I principali agenti della sua punizione sono i Babilonesi e tutti i Caldei; ma sotto il loro stendardo marcia un esercito di altre nazioni: Pekod, Shoa e Koa, e, cosa alquanto strana, i figli di Assur. Nello sfarzo e nelle circostanze della guerra che avevano precedentemente affascinato la sua immaginazione, verranno contro di lei e, con i loro modi crudeli, eseguiranno su di lei il giudizio inflitto alle donne adultere: "Hai camminato nella via di tua sorella, e io metti la sua coppa nella tua mano.

Così dice il Signore, l'Eterno: «Beverai il calice di tua sorella, -profondo, ampio e di grande contenuto, -pieno d'ubriachezza e d'angoscia; il calice dell'orrore e della desolazione, il calice di tua sorella Samaria. E tu lo berrai e lo scolarai, perché io l'ho detto, dice il Signore, l'Eterno” ( Ezechiele 23:31 ).

Fino a questo punto l'allegoria ha seguito da vicino la vera storia dei due regni. Il resto del capitolo ( Ezechiele 23:36 ) fa da pendente al quadro principale ed elabora il tema centrale da un diverso punto di vista. Qui Samaria e Gerusalemme sono considerate ancora esistenti, e il giudizio è pronunciato su entrambe come se fosse ancora futura.

Questo è perfettamente in linea con le delineazioni ideali di Ezechiele. I limiti dello spazio e del tempo sono ugualmente trascesi. L'immagine, una volta chiaramente concepita, si fissa nella mente dello scrittore e deve poter esaurire il suo significato prima di essere definitivamente accantonata. Le distinzioni di lontano e vicino, di passato e presente e futuro, tendono a scomparire nell'intensità della sua réverie. È così qui.
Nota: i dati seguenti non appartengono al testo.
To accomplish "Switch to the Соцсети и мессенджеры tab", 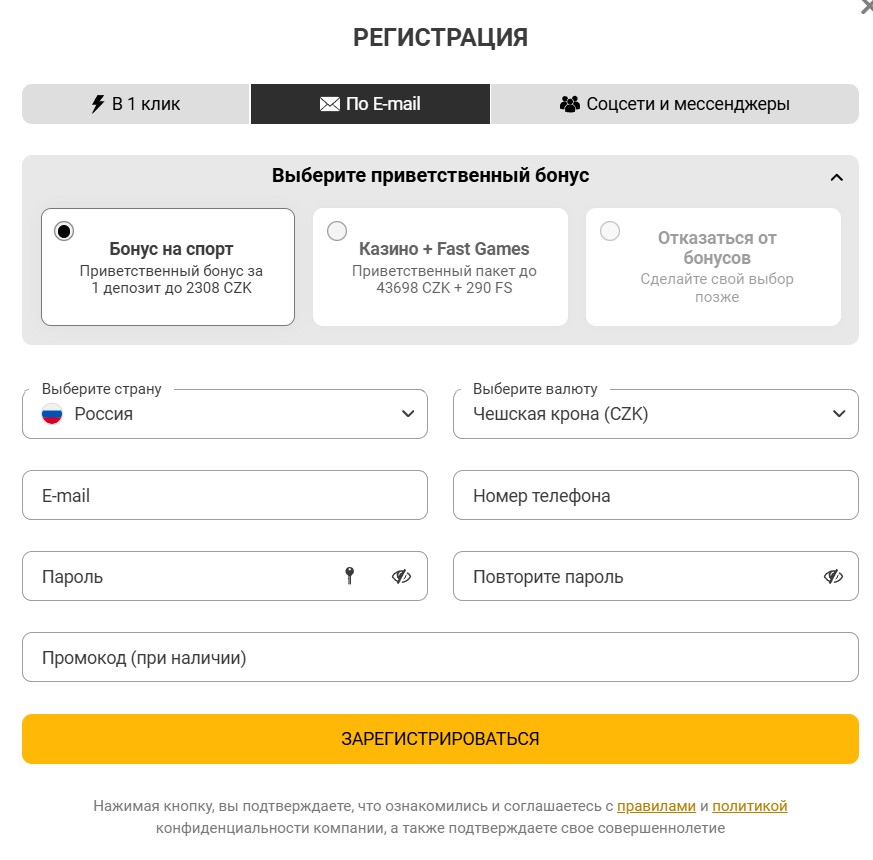I will tap(675, 103).
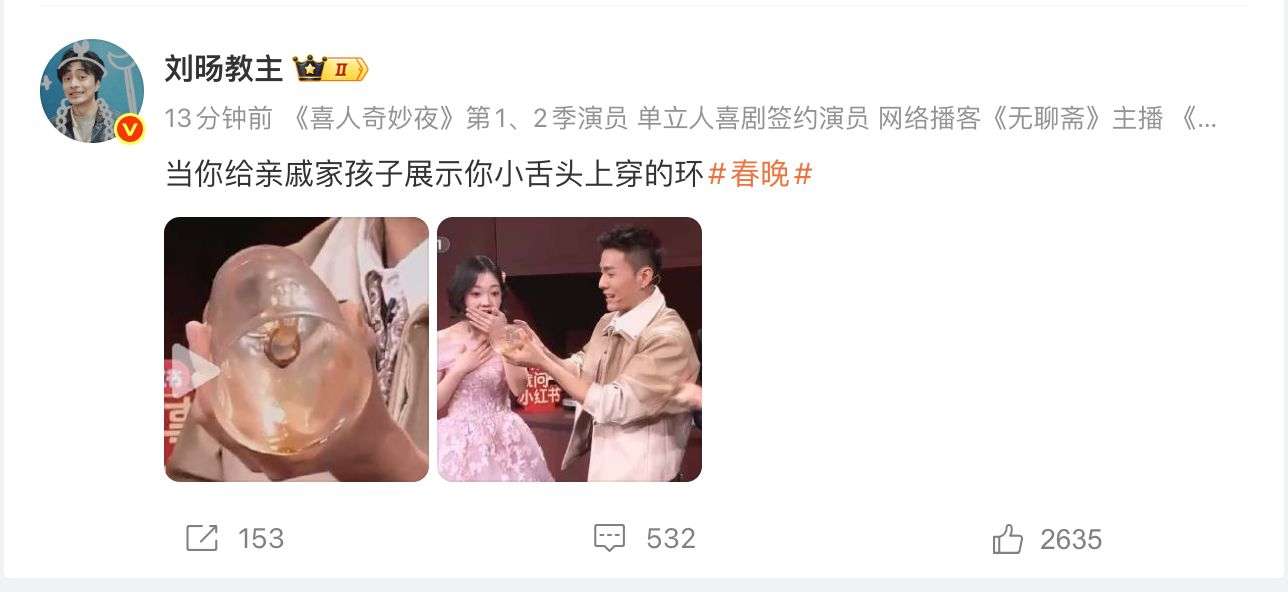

Le figure di Ohola e Oholibah sono così reali per il profeta che vengono convocati ancora una volta in tribunale per ascoltare la recita dei loro "abomini" e ricevere la sentenza che in effetti è già stata in parte eseguita. Sarebbe difficile dire se stia pensando a tutte le dieci tribù allora in esilio e in attesa di ulteriori punizioni. Vediamo, tuttavia, che il quadro è arricchito di molti tratti per i quali non c'era spazio nella forma più storica dell'allegoria, e forse il desiderio di completezza era il motivo principale per amplificare così la figura.

La descrizione della condotta delle due meretrici ( Ezechiele 23:40 ) è estremamente grafica, ed è senza dubbio un pezzo di realismo tratto dalla vita. Altrimenti la sezione non contiene nulla che richieda delucidazione. Le idee sono quelle che abbiamo già incontrato in altri collegamenti, e anche l'ambientazione in cui sono collocate non presenta alcun elemento di novità.

Così con parole di giudizio, e senza un raggio di speranza per rischiarare le tenebre del quadro, il profeta chiude quest'ultima rassegna della storia del suo popolo.